### Directive
Reproduce verbatim the material beginning with the line containing "Where should I click to: Click" and continuing through the line containing "coord(53,223)", including both of those lines.

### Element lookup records
-- BEGIN --

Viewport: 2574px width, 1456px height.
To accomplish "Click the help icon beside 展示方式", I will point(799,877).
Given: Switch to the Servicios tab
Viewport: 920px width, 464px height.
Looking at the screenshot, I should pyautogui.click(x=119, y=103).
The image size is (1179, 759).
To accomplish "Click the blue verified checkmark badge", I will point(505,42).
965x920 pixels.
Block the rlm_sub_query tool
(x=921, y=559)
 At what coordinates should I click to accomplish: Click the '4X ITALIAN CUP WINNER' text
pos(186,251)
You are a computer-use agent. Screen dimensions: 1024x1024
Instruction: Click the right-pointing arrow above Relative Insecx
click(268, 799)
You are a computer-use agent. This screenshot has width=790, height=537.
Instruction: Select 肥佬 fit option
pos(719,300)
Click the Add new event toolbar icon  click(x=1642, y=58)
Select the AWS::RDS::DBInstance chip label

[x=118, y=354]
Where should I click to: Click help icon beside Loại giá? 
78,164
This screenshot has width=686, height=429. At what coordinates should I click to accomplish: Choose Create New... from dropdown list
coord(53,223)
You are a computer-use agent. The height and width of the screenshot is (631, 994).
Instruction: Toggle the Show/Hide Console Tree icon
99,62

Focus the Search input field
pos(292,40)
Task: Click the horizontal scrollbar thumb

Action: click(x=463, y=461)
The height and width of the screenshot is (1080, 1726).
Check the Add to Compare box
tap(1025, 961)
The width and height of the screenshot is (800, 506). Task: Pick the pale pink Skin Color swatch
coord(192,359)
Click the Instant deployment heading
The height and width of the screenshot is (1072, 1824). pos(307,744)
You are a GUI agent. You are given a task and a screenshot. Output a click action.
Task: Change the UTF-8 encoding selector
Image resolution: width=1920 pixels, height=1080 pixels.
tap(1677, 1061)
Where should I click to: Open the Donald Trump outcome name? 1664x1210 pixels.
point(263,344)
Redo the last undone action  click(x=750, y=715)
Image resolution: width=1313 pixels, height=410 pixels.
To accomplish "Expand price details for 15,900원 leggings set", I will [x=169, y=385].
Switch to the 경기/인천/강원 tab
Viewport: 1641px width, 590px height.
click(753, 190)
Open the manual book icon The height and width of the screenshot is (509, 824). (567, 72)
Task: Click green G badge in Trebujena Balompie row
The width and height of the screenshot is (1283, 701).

-- END --

### Written answer
Where should I click to: Click help icon beside Loại giá? 
78,164
This screenshot has width=686, height=429. At what coordinates should I click to accomplish: Choose Create New... from dropdown list
coord(53,223)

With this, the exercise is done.